### [Problem to solve]
Render the data below as a Markdown table with the columns "Row" and "Text," giving each line its own numbered row. Leave out blank lines and the picture lines.

### [Record extracts]
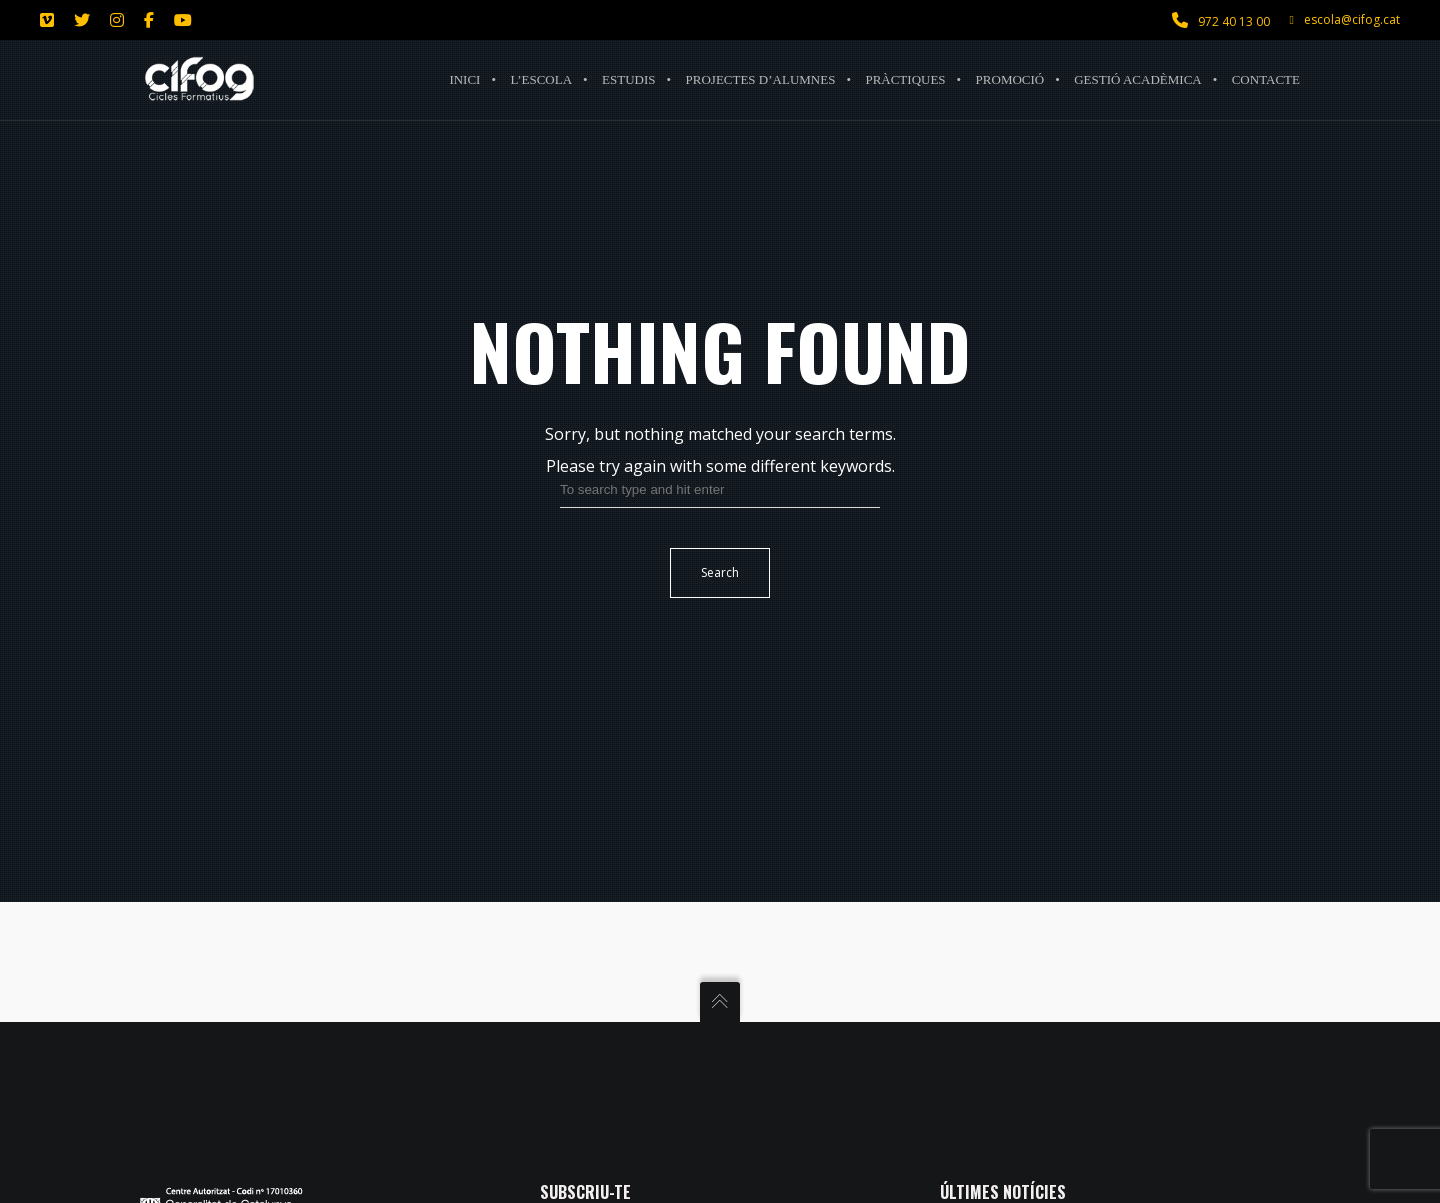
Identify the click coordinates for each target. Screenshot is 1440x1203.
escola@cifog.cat (1345, 20)
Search (720, 572)
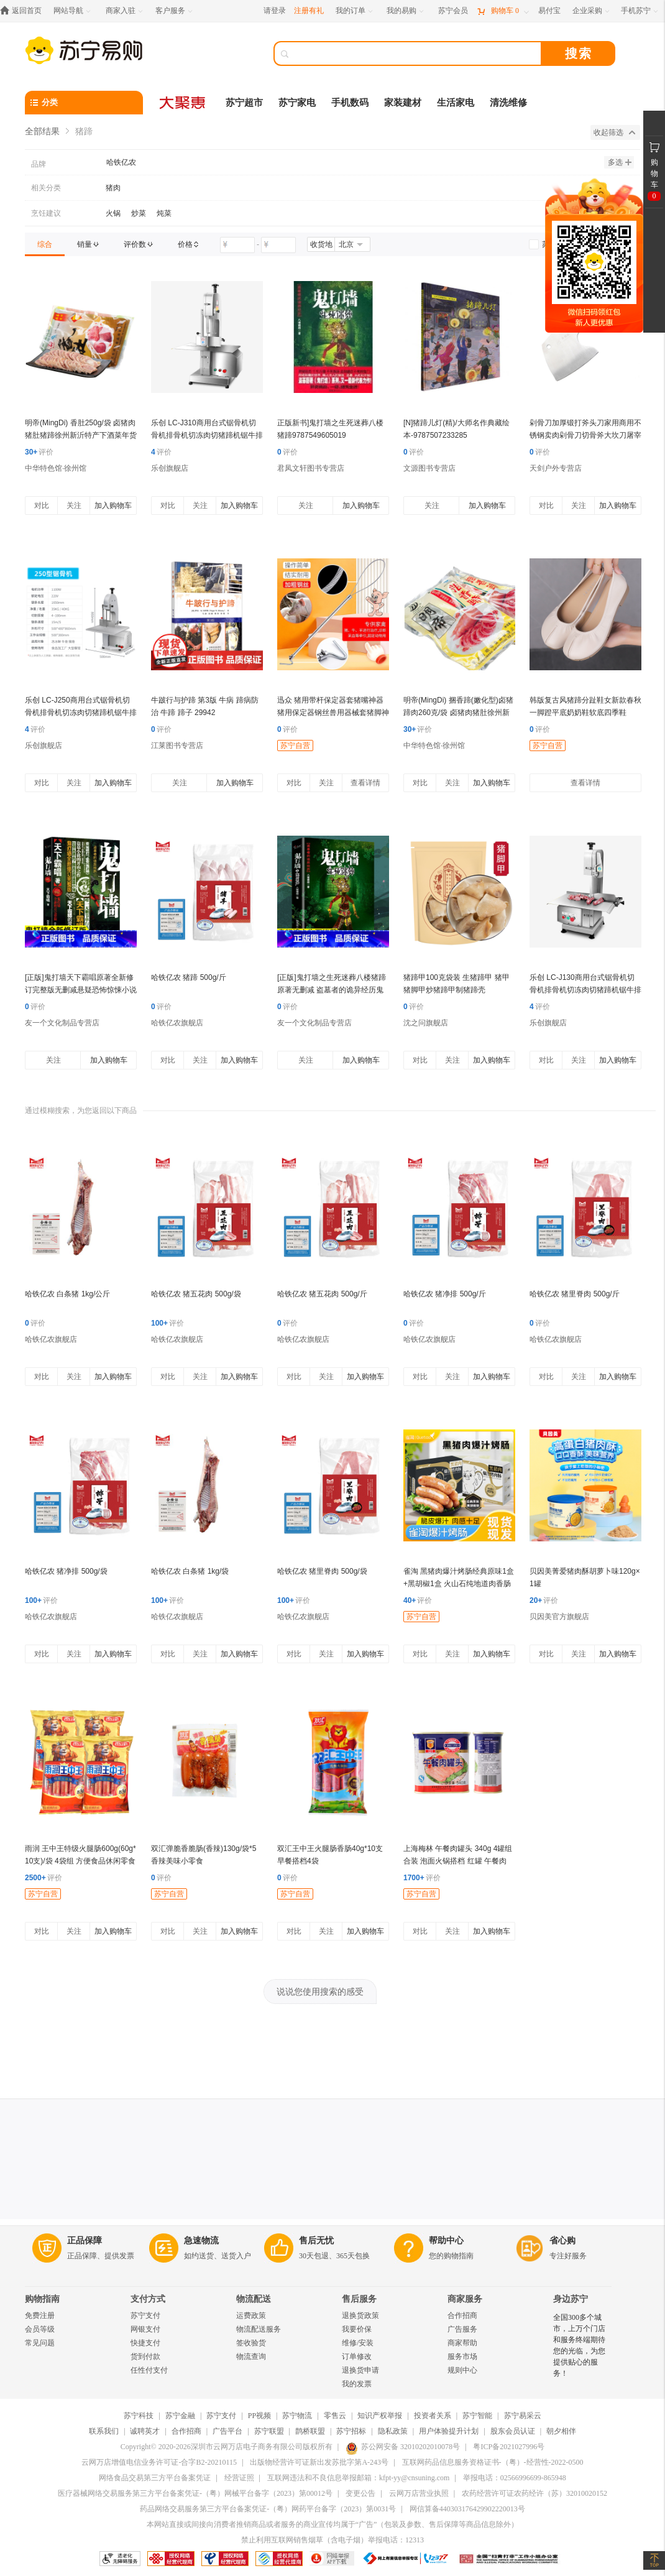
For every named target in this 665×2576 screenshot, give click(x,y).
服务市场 (462, 2356)
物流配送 (253, 2299)
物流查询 (251, 2356)
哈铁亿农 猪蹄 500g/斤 (188, 977)
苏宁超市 (244, 103)
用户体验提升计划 (449, 2431)
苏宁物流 (297, 2415)
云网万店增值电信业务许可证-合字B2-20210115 (159, 2462)
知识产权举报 (379, 2415)
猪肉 (113, 187)
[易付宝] (549, 11)
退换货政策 (360, 2315)
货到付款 (145, 2356)
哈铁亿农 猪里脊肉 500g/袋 (322, 1571)
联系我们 (104, 2431)
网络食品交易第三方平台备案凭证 (155, 2477)
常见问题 (40, 2342)
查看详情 (365, 782)
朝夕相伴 (561, 2431)
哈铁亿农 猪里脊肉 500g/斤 (575, 1294)
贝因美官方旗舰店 (559, 1616)
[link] (45, 244)
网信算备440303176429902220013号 (467, 2508)
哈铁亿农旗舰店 (177, 1022)
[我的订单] (355, 11)
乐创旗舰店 (169, 468)
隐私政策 (393, 2431)
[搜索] (416, 53)
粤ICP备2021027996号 (508, 2446)
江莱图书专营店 (177, 745)
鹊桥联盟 (310, 2431)
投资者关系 (432, 2415)
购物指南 (42, 2299)
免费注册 (40, 2315)
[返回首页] (24, 11)
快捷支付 (145, 2342)
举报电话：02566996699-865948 (514, 2477)
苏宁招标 (351, 2431)
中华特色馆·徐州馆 (55, 468)
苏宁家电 (297, 103)
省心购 (562, 2240)
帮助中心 (446, 2240)
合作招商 (462, 2315)
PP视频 (259, 2415)
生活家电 (455, 103)
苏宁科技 (139, 2415)
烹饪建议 (46, 213)
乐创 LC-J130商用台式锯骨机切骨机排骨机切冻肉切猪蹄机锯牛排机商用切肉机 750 (585, 990)
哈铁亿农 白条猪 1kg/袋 (190, 1571)
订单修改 (357, 2356)
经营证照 (239, 2477)
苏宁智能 (477, 2415)
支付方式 (148, 2299)
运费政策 (251, 2315)
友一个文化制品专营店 (62, 1022)
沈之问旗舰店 (425, 1022)
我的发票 (357, 2384)
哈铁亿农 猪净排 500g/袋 (66, 1571)
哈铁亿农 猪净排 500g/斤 (444, 1294)
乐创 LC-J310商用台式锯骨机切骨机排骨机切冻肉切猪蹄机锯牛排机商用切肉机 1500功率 (207, 435)
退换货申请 (360, 2370)
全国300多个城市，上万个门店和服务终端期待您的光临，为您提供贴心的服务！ (579, 2345)
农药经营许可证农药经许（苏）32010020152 (534, 2493)
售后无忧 (316, 2240)
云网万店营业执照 (419, 2493)
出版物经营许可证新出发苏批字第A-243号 (319, 2462)
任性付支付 (149, 2370)
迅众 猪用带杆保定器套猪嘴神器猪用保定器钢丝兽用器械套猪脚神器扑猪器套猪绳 (333, 712)
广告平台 (227, 2431)
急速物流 (201, 2240)
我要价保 (357, 2329)
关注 (73, 505)
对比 (41, 505)
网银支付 (145, 2329)
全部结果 (42, 131)
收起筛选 (614, 132)
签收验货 (251, 2342)
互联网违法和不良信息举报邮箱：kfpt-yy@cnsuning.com (358, 2477)
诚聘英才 (145, 2431)
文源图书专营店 (429, 468)
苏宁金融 (180, 2415)
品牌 (38, 164)
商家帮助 (462, 2342)
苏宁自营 (295, 745)
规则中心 (462, 2370)
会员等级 (40, 2329)
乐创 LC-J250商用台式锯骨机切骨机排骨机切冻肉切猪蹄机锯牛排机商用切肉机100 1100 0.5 (81, 712)
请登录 (275, 10)
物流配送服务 (258, 2329)
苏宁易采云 (522, 2415)
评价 (39, 452)
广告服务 (462, 2329)
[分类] (84, 102)
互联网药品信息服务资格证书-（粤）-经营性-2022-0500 (493, 2462)
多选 (619, 162)
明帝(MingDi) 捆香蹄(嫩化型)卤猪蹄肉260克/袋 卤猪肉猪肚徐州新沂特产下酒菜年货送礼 (458, 712)
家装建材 (402, 103)
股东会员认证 (512, 2431)
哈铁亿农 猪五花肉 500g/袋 (196, 1294)
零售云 (335, 2415)
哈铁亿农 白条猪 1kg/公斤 (67, 1294)
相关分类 (46, 187)
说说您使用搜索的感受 (320, 1992)
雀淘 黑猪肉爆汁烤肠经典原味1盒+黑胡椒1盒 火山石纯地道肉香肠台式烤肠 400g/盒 (458, 1583)
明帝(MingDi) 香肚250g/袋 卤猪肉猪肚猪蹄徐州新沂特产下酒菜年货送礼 (81, 435)
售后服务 (359, 2299)
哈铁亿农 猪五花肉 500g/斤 (322, 1294)
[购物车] (503, 11)
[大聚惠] (183, 102)
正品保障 (84, 2240)
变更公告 (360, 2493)
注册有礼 (309, 10)
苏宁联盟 (269, 2431)
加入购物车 (113, 505)
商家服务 (464, 2299)
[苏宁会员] (453, 11)
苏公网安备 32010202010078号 (403, 2446)
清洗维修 (508, 103)
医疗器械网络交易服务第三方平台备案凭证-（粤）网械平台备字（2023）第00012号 (195, 2493)
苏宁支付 (145, 2315)
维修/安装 (358, 2342)
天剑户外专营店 (556, 468)
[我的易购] (406, 11)
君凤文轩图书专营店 (310, 468)
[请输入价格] (237, 245)
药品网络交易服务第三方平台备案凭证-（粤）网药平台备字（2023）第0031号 (268, 2508)
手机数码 (350, 103)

### [Problem solution]
| Row | Text |
|---|---|
| 1 | Identify the click coordinates for each target. Screenshot is 1440x1203. |
| 2 | escola@cifog.cat (1345, 20) |
| 3 | Search (720, 572) |
| 4 | For every named target in this 665×2576 screenshot, give click(x,y). |
| 5 | 服务市场 (462, 2356) |
| 6 | 物流配送 (253, 2299) |
| 7 | 物流查询 (251, 2356) |
| 8 | 哈铁亿农 猪蹄 500g/斤 (188, 977) |
| 9 | 苏宁超市 (244, 103) |
| 10 | 用户体验提升计划 (449, 2431) |
| 11 | 苏宁物流 (297, 2415) |
| 12 | 云网万店增值电信业务许可证-合字B2-20210115 (159, 2462) |
| 13 | 知识产权举报 (379, 2415) |
| 14 | 猪肉 (113, 187) |
| 15 | [易付宝] (549, 11) |
| 16 | 退换货政策 (360, 2315) |
| 17 | 货到付款 (145, 2356) |
| 18 | 哈铁亿农 猪里脊肉 500g/袋 (322, 1571) |
| 19 | 联系我们 (104, 2431) |
| 20 | 网络食品交易第三方平台备案凭证 (155, 2477) |
| 21 | 常见问题 (40, 2342) |
| 22 | 查看详情 (365, 782) |
| 23 | 朝夕相伴 (561, 2431) |
| 24 | 哈铁亿农 猪里脊肉 500g/斤 (575, 1294) |
| 25 | 贝因美官方旗舰店 (559, 1616) |
| 26 | [link] (45, 244) |
| 27 | 网信算备440303176429902220013号 (467, 2508) |
| 28 | 哈铁亿农旗舰店 (177, 1022) |
| 29 | [我的订单] (355, 11) |
| 30 | 乐创旗舰店 (169, 468) |
| 31 | 隐私政策 (393, 2431) |
| 32 | [搜索] (416, 53) |
| 33 | 粤ICP备2021027996号 (508, 2446) |
| 34 | 江莱图书专营店 (177, 745) |
| 35 | 鹊桥联盟 (310, 2431) |
| 36 | 投资者关系 (432, 2415) |
| 37 | 购物指南 (42, 2299) |
| 38 | 免费注册 (40, 2315) |
| 39 | [返回首页] (24, 11) |
| 40 | 快捷支付 (145, 2342) |
| 41 | 举报电话：02566996699-865948 (514, 2477) |
| 42 | 苏宁招标 (351, 2431) |
| 43 | 中华特色馆·徐州馆 (55, 468) |
| 44 | 苏宁家电 (297, 103) |
| 45 | 省心购 (562, 2240) |
| 46 | 帮助中心 (446, 2240) |
| 47 | 合作招商 (462, 2315) |
| 48 | PP视频 (259, 2415) |
| 49 | 生活家电 (455, 103) |
| 50 | 苏宁科技 (139, 2415) |
| 51 | 烹饪建议 (46, 213) |
| 52 | 乐创 LC-J130商用台式锯骨机切骨机排骨机切冻肉切猪蹄机锯牛排机商用切肉机 750 (585, 990) |
| 53 | 哈铁亿农 白条猪 1kg/袋 (190, 1571) |
| 54 | 订单修改 (357, 2356) |
| 55 | 经营证照 (239, 2477) |
| 56 | 苏宁智能 (477, 2415) |
| 57 | 支付方式 (148, 2299) |
| 58 | 运费政策 (251, 2315) |
| 59 | 友一个文化制品专营店 (62, 1022) |
| 60 | 沈之问旗舰店 (425, 1022) |
| 61 | 我的发票 (357, 2384) |
| 62 | 哈铁亿农 猪净排 500g/袋 (66, 1571) |
| 63 | 哈铁亿农 猪净排 500g/斤 (444, 1294) |
| 64 | 乐创 LC-J310商用台式锯骨机切骨机排骨机切冻肉切猪蹄机锯牛排机商用切肉机 1500功率 (207, 435) |
| 65 | 退换货申请 (360, 2370) |
| 66 | 全国300多个城市，上万个门店和服务终端期待您的光临，为您提供贴心的服务！ (579, 2345) |
| 67 | 农药经营许可证农药经许（苏）32010020152 (534, 2493) |
| 68 | 售后无忧 (316, 2240) |
| 69 | 云网万店营业执照 (419, 2493) |
| 70 | 出版物经营许可证新出发苏批字第A-243号 (319, 2462) |
| 71 | 任性付支付 (149, 2370) |
| 72 | 迅众 猪用带杆保定器套猪嘴神器猪用保定器钢丝兽用器械套猪脚神器扑猪器套猪绳 (333, 712) |
| 73 | 广告平台 (227, 2431) |
| 74 | 急速物流 (201, 2240) |
| 75 | 我要价保 (357, 2329) |
| 76 | 关注 (73, 505) |
| 77 | 对比 (41, 505) |
| 78 | 网银支付 (145, 2329) |
| 79 | 全部结果 (42, 131) |
| 80 | 收起筛选 (614, 132) |
| 81 | 签收验货 (251, 2342) |
| 82 | 互联网违法和不良信息举报邮箱：kfpt-yy@cnsuning.com (358, 2477) |
| 83 | 诚聘英才 (145, 2431) |
| 84 | 文源图书专营店 (429, 468) |
| 85 | 苏宁金融 (180, 2415) |
| 86 | 品牌 (38, 164) |
| 87 | 商家帮助 (462, 2342) |
| 88 | 苏宁自营 (295, 745) |
| 89 | 规则中心 (462, 2370) |
| 90 | 会员等级 (40, 2329) |
| 91 | 乐创 LC-J250商用台式锯骨机切骨机排骨机切冻肉切猪蹄机锯牛排机商用切肉机100 1100 0.5 (81, 712) |
| 92 | 请登录 (275, 10) |
| 93 | 物流配送服务 (258, 2329) |
| 94 | 苏宁易采云 (522, 2415) |
| 95 | 评价 (39, 452) |
| 96 | 广告服务 (462, 2329) |
| 97 | [分类] (84, 102) |
| 98 | 互联网药品信息服务资格证书-（粤）-经营性-2022-0500 (493, 2462) |
| 99 | 多选 (619, 162) |
| 100 | 明帝(MingDi) 捆香蹄(嫩化型)卤猪蹄肉260克/袋 卤猪肉猪肚徐州新沂特产下酒菜年货送礼 (458, 712) |
| 101 | 家装建材 (402, 103) |
| 102 | 股东会员认证 (512, 2431) |
| 103 | 哈铁亿农 猪五花肉 500g/袋 (196, 1294) |
| 104 | 零售云 (335, 2415) |
| 105 | 哈铁亿农 白条猪 1kg/公斤 (67, 1294) |
| 106 | 相关分类 (46, 187) |
| 107 | 说说您使用搜索的感受 (320, 1992) |
| 108 | 雀淘 黑猪肉爆汁烤肠经典原味1盒+黑胡椒1盒 火山石纯地道肉香肠台式烤肠 400g/盒 (458, 1583) |
| 109 | 明帝(MingDi) 香肚250g/袋 卤猪肉猪肚猪蹄徐州新沂特产下酒菜年货送礼 (81, 435) |
| 110 | 售后服务 (359, 2299) |
| 111 | 哈铁亿农 猪五花肉 500g/斤 (322, 1294) |
| 112 | [购物车] (503, 11) |
| 113 | [大聚惠] (183, 102) |
| 114 | 正品保障 (84, 2240) |
| 115 | 变更公告 (360, 2493) |
| 116 | 注册有礼 (309, 10) |
| 117 | 苏宁联盟 (269, 2431) |
| 118 | 加入购物车 (113, 505) |
| 119 | 商家服务 (464, 2299) |
| 120 | [苏宁会员] (453, 11) |
| 121 | 苏公网安备 32010202010078号 (403, 2446) |
| 122 | 清洗维修 (508, 103) |
| 123 | 医疗器械网络交易服务第三方平台备案凭证-（粤）网械平台备字（2023）第00012号 (195, 2493) |
| 124 | 苏宁支付 (145, 2315) |
| 125 | 维修/安装 (358, 2342) |
| 126 | 天剑户外专营店 (556, 468) |
| 127 | [我的易购] (406, 11) |
| 128 | 君凤文轩图书专营店 (310, 468) |
| 129 | [请输入价格] (237, 245) |
| 130 | 药品网络交易服务第三方平台备案凭证-（粤）网药平台备字（2023）第0031号 (268, 2508) |
| 131 | 手机数码 (350, 103) |